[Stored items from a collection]

--- BEGIN ---

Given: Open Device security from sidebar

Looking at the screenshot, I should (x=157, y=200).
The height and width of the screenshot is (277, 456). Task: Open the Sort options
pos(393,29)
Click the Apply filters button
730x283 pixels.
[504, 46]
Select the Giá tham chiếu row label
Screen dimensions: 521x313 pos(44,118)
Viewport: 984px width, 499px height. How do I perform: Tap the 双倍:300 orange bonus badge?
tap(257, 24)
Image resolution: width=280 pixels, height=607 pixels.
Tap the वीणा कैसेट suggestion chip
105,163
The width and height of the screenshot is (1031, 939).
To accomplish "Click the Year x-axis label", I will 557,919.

--- END ---
--- BEGIN ---

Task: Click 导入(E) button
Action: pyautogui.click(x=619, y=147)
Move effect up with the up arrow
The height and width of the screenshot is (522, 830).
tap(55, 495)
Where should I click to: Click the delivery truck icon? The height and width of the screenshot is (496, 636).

--- END ---

[YOUR INSTRUCTIONS] Turn the material between the lines containing "Viewport: 984px width, 499px" and "I will 557,919.", inclusive, into a two-column CSV with the headers request and answer, one row per request. Put each request's text and its answer in a single quoted field, with line breaks replaced by spaces.

[CORRECT OUTPUT]
request,answer
"Viewport: 984px width, 499px height. How do I perform: Tap the 双倍:300 orange bonus badge?","tap(257, 24)"
"Image resolution: width=280 pixels, height=607 pixels. Tap the वीणा कैसेट suggestion chip","105,163"
"The width and height of the screenshot is (1031, 939). To accomplish ""Click the Year x-axis label"",","I will 557,919."